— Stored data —
╭──

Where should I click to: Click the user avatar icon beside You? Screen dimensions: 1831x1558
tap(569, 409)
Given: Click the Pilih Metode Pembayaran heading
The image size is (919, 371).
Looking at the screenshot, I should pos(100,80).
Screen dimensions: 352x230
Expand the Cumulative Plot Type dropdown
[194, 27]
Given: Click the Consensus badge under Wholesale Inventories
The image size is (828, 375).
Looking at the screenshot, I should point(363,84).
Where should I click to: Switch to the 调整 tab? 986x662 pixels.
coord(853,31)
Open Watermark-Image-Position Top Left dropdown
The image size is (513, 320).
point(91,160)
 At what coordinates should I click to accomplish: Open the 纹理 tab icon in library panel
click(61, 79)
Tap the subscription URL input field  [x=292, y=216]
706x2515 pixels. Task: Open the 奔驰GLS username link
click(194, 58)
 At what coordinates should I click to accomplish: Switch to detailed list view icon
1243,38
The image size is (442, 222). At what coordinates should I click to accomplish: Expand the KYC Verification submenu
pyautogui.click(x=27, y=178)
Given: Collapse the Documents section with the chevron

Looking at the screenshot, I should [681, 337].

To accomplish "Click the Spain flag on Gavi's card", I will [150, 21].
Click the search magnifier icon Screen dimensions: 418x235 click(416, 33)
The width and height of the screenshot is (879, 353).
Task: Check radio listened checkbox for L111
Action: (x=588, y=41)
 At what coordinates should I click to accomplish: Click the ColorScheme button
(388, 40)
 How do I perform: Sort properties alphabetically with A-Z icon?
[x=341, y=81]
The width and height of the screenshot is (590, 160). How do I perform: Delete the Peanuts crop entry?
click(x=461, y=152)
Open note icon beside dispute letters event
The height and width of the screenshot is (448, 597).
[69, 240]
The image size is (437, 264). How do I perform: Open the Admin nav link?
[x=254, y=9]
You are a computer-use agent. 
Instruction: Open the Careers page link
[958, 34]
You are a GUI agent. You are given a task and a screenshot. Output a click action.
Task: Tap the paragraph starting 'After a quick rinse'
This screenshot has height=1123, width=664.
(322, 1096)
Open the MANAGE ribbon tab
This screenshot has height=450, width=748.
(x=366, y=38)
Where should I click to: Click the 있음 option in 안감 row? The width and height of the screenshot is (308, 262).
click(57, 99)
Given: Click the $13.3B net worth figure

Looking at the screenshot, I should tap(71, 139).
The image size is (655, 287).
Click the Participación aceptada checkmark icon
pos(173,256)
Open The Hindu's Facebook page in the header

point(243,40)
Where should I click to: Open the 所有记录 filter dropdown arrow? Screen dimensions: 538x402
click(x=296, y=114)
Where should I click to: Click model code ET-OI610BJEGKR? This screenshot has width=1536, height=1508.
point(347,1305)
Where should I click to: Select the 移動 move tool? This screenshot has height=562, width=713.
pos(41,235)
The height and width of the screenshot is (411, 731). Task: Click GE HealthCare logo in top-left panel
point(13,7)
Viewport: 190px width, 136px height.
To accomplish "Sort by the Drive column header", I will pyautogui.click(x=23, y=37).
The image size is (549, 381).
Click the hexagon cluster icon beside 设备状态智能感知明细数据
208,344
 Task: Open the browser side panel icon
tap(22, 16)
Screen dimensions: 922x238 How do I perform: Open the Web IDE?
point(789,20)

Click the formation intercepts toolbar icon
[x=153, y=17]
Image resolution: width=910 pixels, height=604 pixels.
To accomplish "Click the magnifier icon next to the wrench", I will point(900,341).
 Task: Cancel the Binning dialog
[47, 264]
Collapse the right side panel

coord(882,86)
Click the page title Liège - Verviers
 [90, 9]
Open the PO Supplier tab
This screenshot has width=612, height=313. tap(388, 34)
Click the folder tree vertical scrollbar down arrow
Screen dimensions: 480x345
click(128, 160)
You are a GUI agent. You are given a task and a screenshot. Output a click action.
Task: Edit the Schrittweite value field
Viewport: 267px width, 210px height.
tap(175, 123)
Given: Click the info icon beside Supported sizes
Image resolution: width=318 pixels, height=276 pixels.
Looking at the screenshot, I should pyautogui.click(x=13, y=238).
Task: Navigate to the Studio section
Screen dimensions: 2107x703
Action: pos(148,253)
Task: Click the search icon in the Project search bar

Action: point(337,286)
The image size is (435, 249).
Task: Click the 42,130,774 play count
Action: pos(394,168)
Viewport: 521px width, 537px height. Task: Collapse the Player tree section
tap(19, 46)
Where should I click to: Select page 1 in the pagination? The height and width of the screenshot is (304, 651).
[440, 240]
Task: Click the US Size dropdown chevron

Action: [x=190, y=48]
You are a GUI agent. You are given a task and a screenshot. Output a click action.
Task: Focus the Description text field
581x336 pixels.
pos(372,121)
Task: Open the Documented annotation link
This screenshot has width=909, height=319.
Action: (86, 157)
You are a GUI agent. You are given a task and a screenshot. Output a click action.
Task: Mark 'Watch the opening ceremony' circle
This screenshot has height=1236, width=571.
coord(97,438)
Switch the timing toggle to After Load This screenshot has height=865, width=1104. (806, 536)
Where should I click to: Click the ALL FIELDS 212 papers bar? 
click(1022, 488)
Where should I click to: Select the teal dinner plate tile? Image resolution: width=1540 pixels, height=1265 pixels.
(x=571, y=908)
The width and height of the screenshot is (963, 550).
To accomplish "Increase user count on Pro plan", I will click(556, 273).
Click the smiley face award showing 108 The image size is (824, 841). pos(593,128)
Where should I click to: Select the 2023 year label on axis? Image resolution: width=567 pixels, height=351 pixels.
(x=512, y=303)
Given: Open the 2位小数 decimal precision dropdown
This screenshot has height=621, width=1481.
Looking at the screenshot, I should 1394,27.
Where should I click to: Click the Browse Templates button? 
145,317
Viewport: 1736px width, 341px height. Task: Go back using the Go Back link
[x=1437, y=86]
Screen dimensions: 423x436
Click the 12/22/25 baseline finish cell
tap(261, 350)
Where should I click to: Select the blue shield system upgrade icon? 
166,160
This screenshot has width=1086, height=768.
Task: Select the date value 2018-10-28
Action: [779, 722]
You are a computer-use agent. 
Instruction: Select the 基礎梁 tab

╰──

— To do —
Each line above that contains the string "will" should be copied.

— Completed task —
To accomplish "Click the Spain flag on Gavi's card", I will [150, 21].
To accomplish "Sort by the Drive column header", I will pyautogui.click(x=23, y=37).
To accomplish "Click the magnifier icon next to the wrench", I will point(900,341).
To accomplish "Increase user count on Pro plan", I will click(556, 273).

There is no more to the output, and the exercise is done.